Black Milk - Elif Shafak [50]
Female writers in Japan brought new blood to these debates, questioning gender stereotypes through their fiction. In 1983 Yuko Tsushima published Child of Fortune, which features a remarkable female protagonist—a headstrong, nonconformist divorcée—torn between the realities of her heart and the ideal of womanhood taught by society. Although she doesn’t necessarily consider herself a feminist writer, Tsushima has critically explored themes of gender and sexuality in her works. Perhaps she is spiritually connected with another Japanese author of the past century, Toshiko Tamura—one of the country’s earliest, most outspoken female writers—whose royalties, after her sudden death in 1945, were used to establish a literary prize for women writers. In a story titled “A Woman Writer,” Tamura describes a scene where an angry husband, himself a writer, reprimands his wife, who is struggling to write a passage. The husband believes women are not good writers. They are indecisive and insecure, wasting a hundred pages to write only ten. His words reiterate the belief that men write for more serious and sublime reasons, and are therefore earnest writers, whereas for women writing is merely a hobby.
There is a similarly influential woman writer in Turkish literature whose unique voice continues to echo today, long after her passing. In the antagonistic environment of the 1970s, when the country was divided between leftists and rightists, Sevgi Soysal questioned, in clever, flowing prose, patriarchal precedents on all sides.
She was the writer of women dangling on the threshold—between sanity and insanity, society and the individual, setting the table and walking away, endless self-sacrifice and impromptu selfishness. . . . She created female characters who straddled the divide between living for others and following their hearts. One of her unforgettable fictional characters is Tante Rosa:
Tante Rosa left a letter behind. She left three children, one of them still on the bottle, a recipe for roasted goose and apple pie, and instructions on how to clean the table cloth for the maid whom she had also taught the art of arranging shelves. She left a little garden with marigolds, a house with a wooden staircase, high ceilings, and a grandfather clock; a husband who went to church every Sunday morning, and crawled into her bed every Sunday afternoon; neighbors who had big, bright hats, snot-nosed children, their own husbands and roasted goose. . . . She left her left breast behind, the breast that covered her heart. And walked away.

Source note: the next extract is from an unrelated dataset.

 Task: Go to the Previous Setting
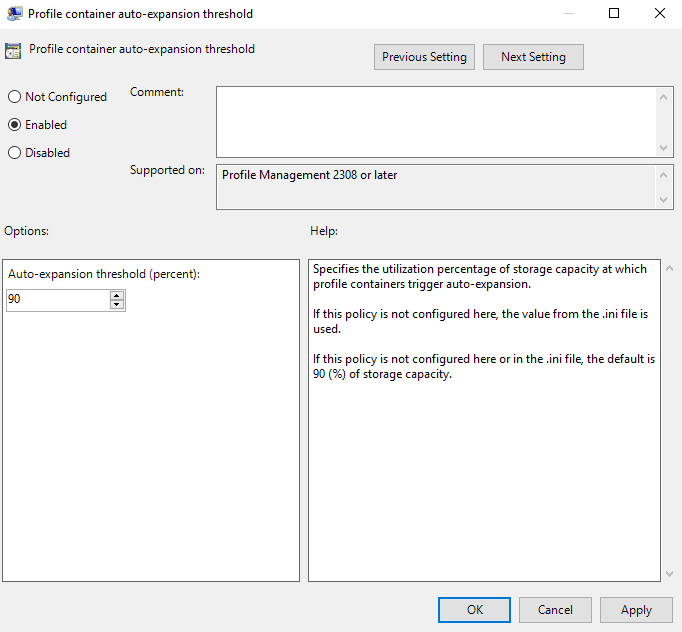(424, 57)
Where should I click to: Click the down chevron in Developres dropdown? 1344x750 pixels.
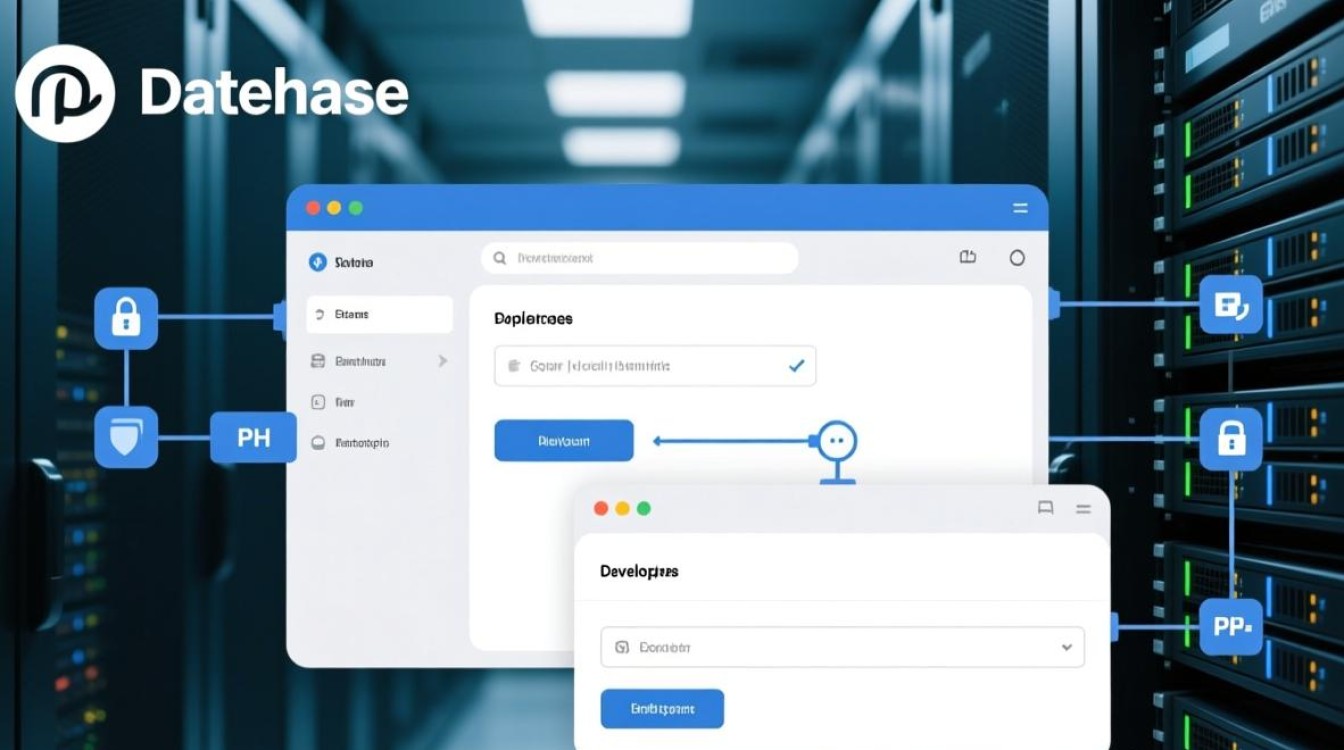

Soysal’s female characters are, for all intents and purposes, the exact opposite of the “ideal women” of Turkish society. Hers are women who make mistakes, stumble on their path and hurt their knees, and yet, each time, somehow manage to pull themselves together.
In another novel, she writes about a woman named Oya, who is deeply fragmented in her desires and obligations.
“I’ll go to the sea. Any sea shore at all.” The beautiful scenery along the shore road that begins in Alanya and curves its way up to the Aegean Sea flashes before her eyes. Blue. Wide. Sea. Rocks. Forest. And what of her husband? What of her house? What of her children? And her other responsibilities? At the moment there is no blue, no freedom, no forest. There is only more duties creeping ever closer.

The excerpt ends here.